Published in final edited form as:
Published online 2015 September 20.
PMCID: PMC4932910

Pyridine Hemochromagen Assay for Determining the Concentration of Heme in Purified Protein Solutions


Heme is a common cofactor in proteins, found in hemoglobin, myoglobin, cytochrome P450, DGCR8, and nitric oxide synthase, among others. This protocol describes a method for quantifying heme that works best in purified protein samples. This protocol might be used to, for example, determine whether a given heme-binding protein is fully occupied by heme, thus allowing correlation of heme content with activity. This requires the absolute heme concentration and an accurate protein concentration. Another use is to determine the extinction coefficients of a heme-bound protein. This assay is fast, easy, and reproducible if done correctly.

Historical background

G.G. Stokes was the first to prepare what we now refer to as hemochromagen. As early as 1863, he was monitoring changes in the hemoglobin absorbance spectrum upon reduction of the heme to the Fe(II) form Stokes (1863). Stokes had reduced blood in the presence of ammonia; what he was seeing were the intense α and β peaks of Fe(II) heme b from hemoglobin in complex with ammonia. Later authors (Anson and Mirsky, 1928) were able to show that the hemochromagen, as it had been called by Christian Bohr (Edsall, 1972), was heme in complex with some nitrogenous ligand. It can be formed as well by simply reducing myoglobin under denaturing conditions, in which case histidines serve as the axial ligands. Hill demonstrated that the pyridine hemochromagen is formed from the nitrogen of two pyridine molecules binding to the axial position of the reduced heme (Hill, 1926; Hill, 1929); this was confirmed by Smith (1959) and Gallagher and Elliot (Gallagher et al., 1965; Gallagher et al., 1968).

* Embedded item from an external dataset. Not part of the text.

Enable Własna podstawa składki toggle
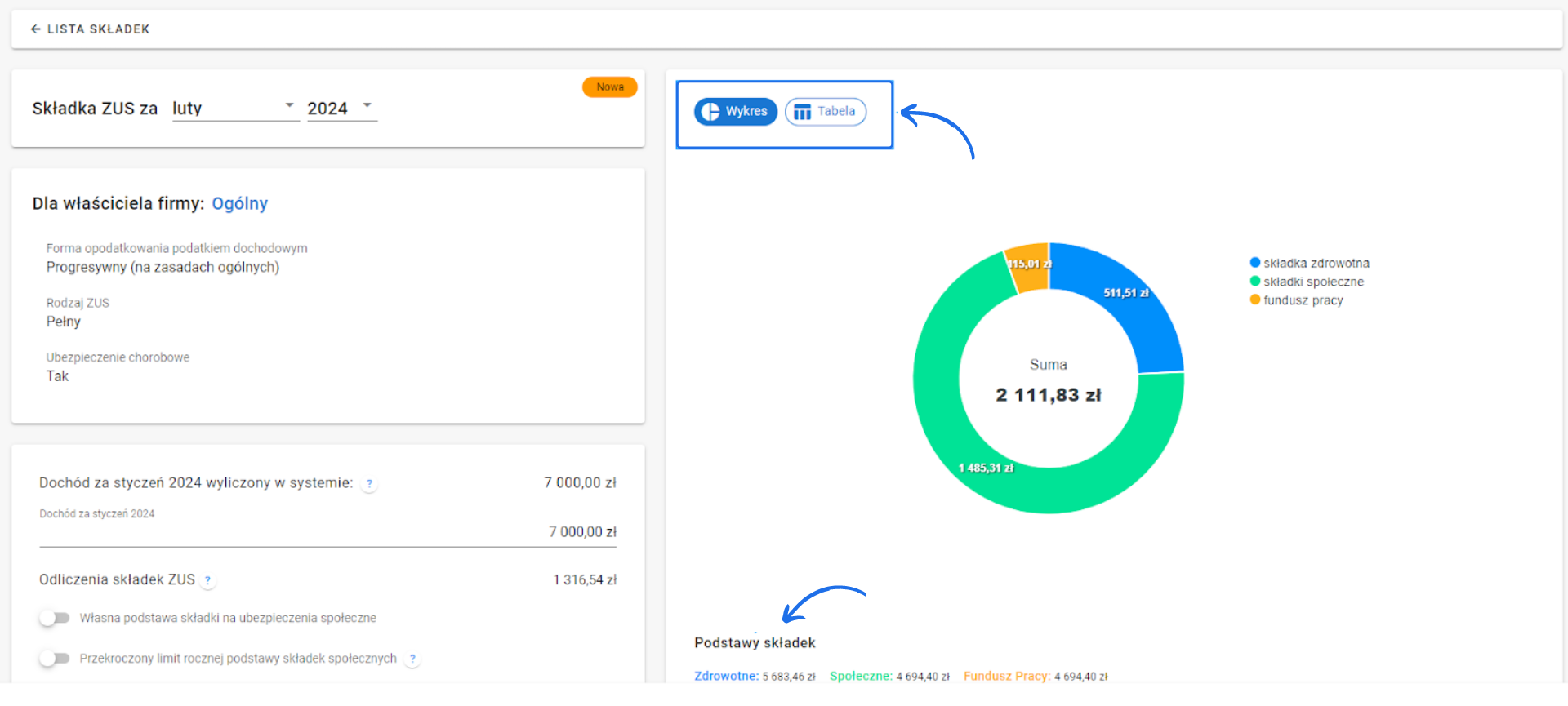The height and width of the screenshot is (706, 1568). (x=55, y=618)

With advances in spectroscopic techniques, later workers were able to use hemochromagen for an important analytical purpose (Hill, 1929). The regularity of the α peak of reduced pyridine hemochromagen, its high extinction coefficient, and the fact that it follows Beer's Law over a wide range allows its use for determining the total heme composition of a sample. De Duve (1948) published one of the first protocols for this, and determined the extinction coefficient (ε) at 557 nm to be 32 mM−1 cm−1. The method used relied on gravimetric determination of the standard heme samples, which could lead to an underestimate of the true heme concentration if the sample is impure. Paul et al. (1953) re-determined the extinction coefficient for pyridine hemochromogen from recrystallized heme b and myoglobin, using the iron content as an internal control. They found a value (34.7 mM−1cm−1) significantly higher than the previous value of 32 mM−1cm−1, representing a difference of roughly 9%. Both values have been in use comparatively recently: e.g. (Scott and Lecomte, 2000; Fushitani and Riggs, 1988; Miyoshi et al., 1997; Yachie et al., 1999; Lee et al., 2000; Huche et al., 2006), which use 32 mM−1cm−1, and (Sono et al., 1984; Senturia et al., 2012; Sinclair et al., 2001; Berry and Trumpower, 1987), which use 34.7 mM−1cm−1. In this assay we have taken the value given by Paul et al. (1953) to be most accurate.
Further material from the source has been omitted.